Like AT there are many levels at which we can represent this. At the most basic level we detail:
Representational states and the media they are instantiated in (or on);
The character of the processing (such as creation, propagation, transformation) and a description of its mechanism
Agents which enable the processing, whether human or artifact
At this stage all agents involved in the processing are enumerated, and only later pruned. Table 2 shows one detailed representation of the first three boxes from figure 1, which coincides with most of turn 3 (shown in Table 1). Reading down under each spoken fragment we see that the representational state is propagated through a variety of media and agents. A trio of entries details the agent, the representational state and medium, and the kind of processing. So Joan moving a mouse is represented by signifying the agent as Joan. The representational state is her hand position on the medium of the mouse. This is creating a physical process. The representational media detailed in the table are coordinated with each other to move the representational states through the processing necessary to accomplish the cognitive functioning of the system.
< Table 2 about here>
Notice that people and artifacts are treated equally as agents in some cases because they do processing. So Joan’s use of the mouse to drive the cursor to close a call tracking record and open another is represented as the propagation of her physical action, transformed through the mouse and the CPU that results in the cursor movement that appears on the CRT (first column Table 2). There is internal processing in Joan, and similarly there is implied internal processing that is happening inside the mouse and the computer CPU. In this representation internal processing has been left out. We generally ignore internal processing for two reasons: it is not the focus of the functional system, nor is it observable. But we often know that it is there. We can infer hidden from observable processes. In the case of computers we often have other means to know the internal processing, such as manuals. (Unfortunately we do not have the definitive manual on human processing.)

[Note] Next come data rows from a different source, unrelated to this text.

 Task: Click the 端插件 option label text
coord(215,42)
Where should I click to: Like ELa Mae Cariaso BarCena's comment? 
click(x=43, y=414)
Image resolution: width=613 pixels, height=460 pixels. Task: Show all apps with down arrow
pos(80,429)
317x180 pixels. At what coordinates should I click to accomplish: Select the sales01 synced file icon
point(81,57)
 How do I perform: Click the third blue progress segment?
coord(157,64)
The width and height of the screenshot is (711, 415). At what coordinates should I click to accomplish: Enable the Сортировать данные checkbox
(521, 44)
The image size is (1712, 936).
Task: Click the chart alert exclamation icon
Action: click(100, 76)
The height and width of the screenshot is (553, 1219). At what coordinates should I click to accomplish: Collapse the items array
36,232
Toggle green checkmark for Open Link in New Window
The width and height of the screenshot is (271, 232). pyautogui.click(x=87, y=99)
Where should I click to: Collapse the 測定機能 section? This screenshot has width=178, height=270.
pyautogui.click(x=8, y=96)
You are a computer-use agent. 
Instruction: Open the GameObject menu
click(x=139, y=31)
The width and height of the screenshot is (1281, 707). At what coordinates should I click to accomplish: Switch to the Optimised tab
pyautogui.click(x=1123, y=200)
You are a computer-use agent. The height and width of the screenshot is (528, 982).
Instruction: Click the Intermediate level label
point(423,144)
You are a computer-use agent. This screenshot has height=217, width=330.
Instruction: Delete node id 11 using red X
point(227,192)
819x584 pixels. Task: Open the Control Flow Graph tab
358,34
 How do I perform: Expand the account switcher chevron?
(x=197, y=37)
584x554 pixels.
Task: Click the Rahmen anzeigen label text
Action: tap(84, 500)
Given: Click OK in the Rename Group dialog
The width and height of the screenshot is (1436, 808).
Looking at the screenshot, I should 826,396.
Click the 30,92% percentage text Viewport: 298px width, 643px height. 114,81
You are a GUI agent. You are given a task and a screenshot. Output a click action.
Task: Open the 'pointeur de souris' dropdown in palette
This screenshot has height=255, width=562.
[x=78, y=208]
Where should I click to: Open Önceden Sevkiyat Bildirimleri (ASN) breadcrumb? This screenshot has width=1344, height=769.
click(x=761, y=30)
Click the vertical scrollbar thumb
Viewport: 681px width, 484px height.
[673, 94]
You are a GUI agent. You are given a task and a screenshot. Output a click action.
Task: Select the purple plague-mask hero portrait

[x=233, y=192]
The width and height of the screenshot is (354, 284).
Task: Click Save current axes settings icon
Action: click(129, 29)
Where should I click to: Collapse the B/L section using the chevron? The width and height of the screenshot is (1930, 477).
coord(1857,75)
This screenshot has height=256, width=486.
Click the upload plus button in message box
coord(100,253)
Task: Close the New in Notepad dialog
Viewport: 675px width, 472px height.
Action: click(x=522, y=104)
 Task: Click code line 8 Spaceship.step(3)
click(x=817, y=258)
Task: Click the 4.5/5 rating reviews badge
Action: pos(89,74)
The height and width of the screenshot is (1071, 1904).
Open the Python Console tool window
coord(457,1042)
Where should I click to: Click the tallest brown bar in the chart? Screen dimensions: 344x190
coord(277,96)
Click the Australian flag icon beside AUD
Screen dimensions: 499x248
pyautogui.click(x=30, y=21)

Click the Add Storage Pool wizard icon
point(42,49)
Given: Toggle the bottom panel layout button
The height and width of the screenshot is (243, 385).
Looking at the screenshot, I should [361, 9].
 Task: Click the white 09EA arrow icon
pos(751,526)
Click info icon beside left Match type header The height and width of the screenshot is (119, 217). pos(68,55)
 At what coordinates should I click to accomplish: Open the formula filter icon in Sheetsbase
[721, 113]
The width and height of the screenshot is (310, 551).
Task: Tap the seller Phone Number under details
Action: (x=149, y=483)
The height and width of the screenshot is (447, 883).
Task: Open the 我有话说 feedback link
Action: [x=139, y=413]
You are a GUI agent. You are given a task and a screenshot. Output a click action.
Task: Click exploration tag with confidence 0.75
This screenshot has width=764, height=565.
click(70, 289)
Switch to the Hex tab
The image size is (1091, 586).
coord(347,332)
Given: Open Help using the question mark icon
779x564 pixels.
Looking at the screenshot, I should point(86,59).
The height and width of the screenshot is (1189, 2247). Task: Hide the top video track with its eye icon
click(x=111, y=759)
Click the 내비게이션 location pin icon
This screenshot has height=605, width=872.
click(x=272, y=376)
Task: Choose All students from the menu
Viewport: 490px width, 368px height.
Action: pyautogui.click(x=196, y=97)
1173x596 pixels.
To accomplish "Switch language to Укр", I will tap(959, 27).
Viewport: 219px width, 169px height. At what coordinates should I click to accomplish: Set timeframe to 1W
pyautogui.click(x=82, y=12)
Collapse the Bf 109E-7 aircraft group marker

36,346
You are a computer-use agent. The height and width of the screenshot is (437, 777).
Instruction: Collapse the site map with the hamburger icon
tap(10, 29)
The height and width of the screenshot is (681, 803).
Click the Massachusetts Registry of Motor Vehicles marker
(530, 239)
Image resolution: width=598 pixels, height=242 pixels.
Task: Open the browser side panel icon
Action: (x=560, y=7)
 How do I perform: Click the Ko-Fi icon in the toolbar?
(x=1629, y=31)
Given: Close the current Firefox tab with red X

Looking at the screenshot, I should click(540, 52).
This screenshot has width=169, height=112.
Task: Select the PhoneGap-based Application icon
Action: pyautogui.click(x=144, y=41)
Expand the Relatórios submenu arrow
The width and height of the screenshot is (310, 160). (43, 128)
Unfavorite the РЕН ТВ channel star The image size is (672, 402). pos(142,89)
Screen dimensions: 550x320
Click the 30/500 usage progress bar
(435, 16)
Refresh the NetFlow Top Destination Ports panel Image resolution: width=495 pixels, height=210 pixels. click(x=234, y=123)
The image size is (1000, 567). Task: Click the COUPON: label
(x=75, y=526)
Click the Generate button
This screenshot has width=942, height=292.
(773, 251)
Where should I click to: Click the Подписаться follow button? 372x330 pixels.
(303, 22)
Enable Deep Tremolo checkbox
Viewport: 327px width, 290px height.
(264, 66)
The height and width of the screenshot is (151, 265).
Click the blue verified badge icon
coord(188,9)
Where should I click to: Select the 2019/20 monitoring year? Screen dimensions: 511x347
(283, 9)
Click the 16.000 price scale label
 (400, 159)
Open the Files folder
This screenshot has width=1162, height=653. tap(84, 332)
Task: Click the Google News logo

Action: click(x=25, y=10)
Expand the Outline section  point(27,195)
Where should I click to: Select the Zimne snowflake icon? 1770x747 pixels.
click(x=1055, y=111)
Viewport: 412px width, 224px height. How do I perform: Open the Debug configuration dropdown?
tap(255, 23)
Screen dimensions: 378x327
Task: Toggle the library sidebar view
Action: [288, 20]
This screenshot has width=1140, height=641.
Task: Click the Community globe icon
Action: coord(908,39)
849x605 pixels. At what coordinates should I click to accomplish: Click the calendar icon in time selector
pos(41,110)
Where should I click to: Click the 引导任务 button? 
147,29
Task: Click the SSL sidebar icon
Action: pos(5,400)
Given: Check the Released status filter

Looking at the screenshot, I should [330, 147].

Figure 2 collapses some of the detail from the third column in this system into a diagrammatic “short hand” that re-represents it. Each box shows the agent, the representational state, and the media it is instantiated on. Joan says, “I just need to get, to get a little more information”. In saying this she does some internal processing that creates a representational state of the words carried on a vocal medium (i.e. her voice). This representational state is propagated verbally to the telephone, which then does its own processing, propagating the same representational state to the listener. At this level we presume the same medium. The caller does auditory processing on the same representational state.
One thing this figure points out is the problem of representing representational states and processes sufficiently. Table 2 is more explicit about what the processes are, while Figure 2 provides a better sense of the movement of the representational state as it gets processed. Figure 3 however gives a better idea of where memory is and foreshadows the result presented in Figure 1. It also gives a better representation of how agents bring representational states into coordination with each other to accomplish processing. Figure 3 uses yet another representation where agents, representational states, processes, and memory are all present. Agents are circular. Triangles represent memory. (The grayed-out triangle ‘switch’ as part of the telephone is unused memory.) Arrows represent the character of the processing; in this case more of a memory aid for the analyst to reconstruct what happened.